Secondo la Coldiretti Unaprol, in Italia si è passati da 670 mila tonnellate di olio prodotte tra il 1990 e il 1993 ad appena il 360 mila tra il 2018 e il 2021. Tra le cause il clima pazzo, l’abbandono degli uliveti, lo scarso ricambio generazionale e l’assenza di una politica per il rilancio del settore.
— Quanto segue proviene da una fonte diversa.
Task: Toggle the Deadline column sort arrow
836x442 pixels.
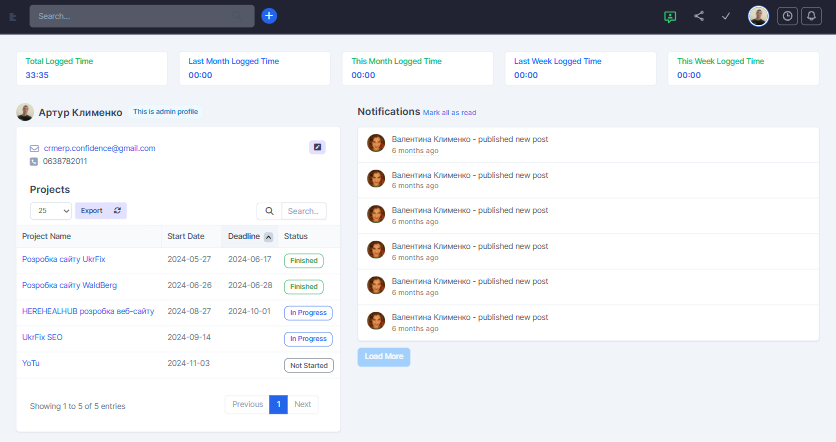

Il clima ha inciso in particolare in alcune regioni: Puglia, Calabria, Toscana, e Sicilia che non hanno visto il turnover delle piante, cosi come in Lombardia, Friuli Venezia Giulia o Trentino Alto Adige.
Il consumo medio di olio di oliva in Italia si aggira intorno alle 500/600 mila tonnellate annue, quindi l’importazione da altri Paesi, principalmente dalla Spagna, è obbligatoria per sopperire alle necessità interne.
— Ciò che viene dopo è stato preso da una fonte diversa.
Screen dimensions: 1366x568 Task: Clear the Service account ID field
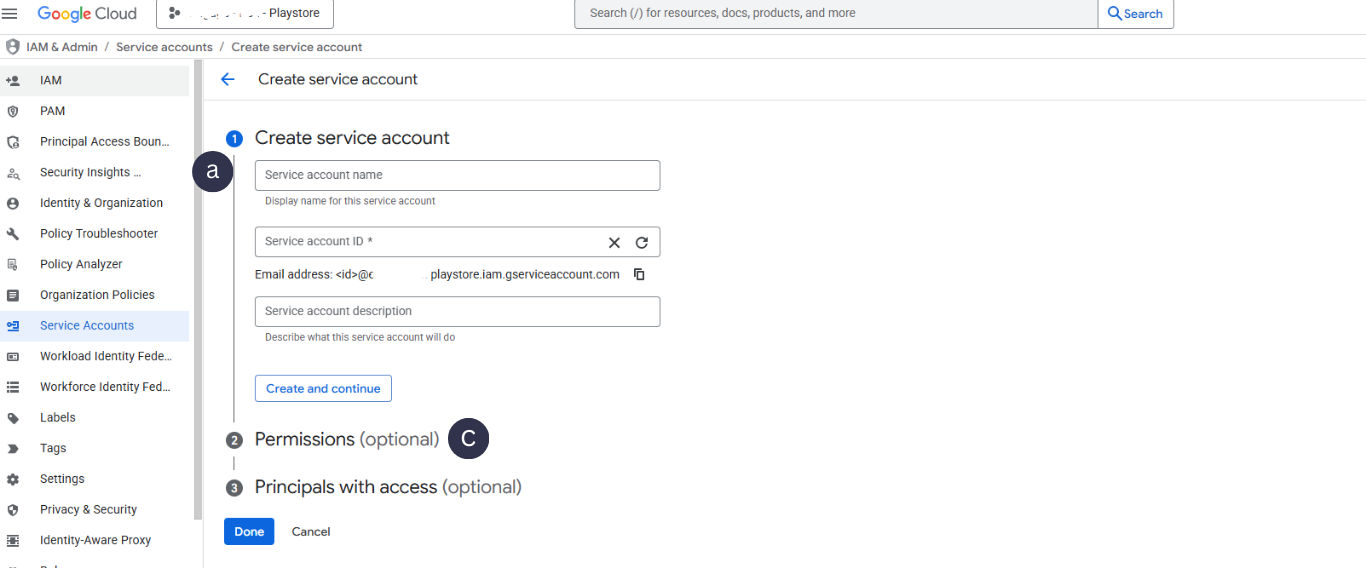[614, 242]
Una contrazione è prevista anche sui consumi europei in diminuzione del 16% circa.
In Italia le cause principali sui cali di produzione sono il clima, con il caldo e la siccità, e la carenza di risorse per gli investimenti, perdendo quasi la metà della produzione di olio (-46%) negli ultimi 30 anni.
Il nostro Paese era il primo per la produzione nel mondo fino agli anni ’90, quando la Spagna ha fatto importanti investimenti nel settore, crescendo del +180%, passando da 630 mila tonnellate alle attuali 1,8 miliardi, inserendo la coltivazione intensiva e meccanizzata. Attualmente l’Italia si posiziona al secondo posto di produzione al mondo.
Questo dimostra quanto sia necessaria una politica di investimenti e di un piano strategico dell’olivicoltura nazionale che interessi nuovi impianti produttivi da coniugare con sostenibilità, reddito e anche il recupero degli impianti abbandonati.
A levare il grido di allarme è Davide Granieri, Presidente di Uniprol e vice presidente nazionale di Coldiretti, che sottolinea “come il recupero del Parco del Colosseo sia un esempio di cosa serve al Paese per la ripartenza”.
Oggi, più di otto italiani su dieci cercano prodotti italiani per la genuinità, per sostenere l’economia e il lavoro del territorio.
Occorre mettere un freno al crollo verticale della produzione e pensare su basi nuove ad una ripartenza per un settore trainante tutto italiano.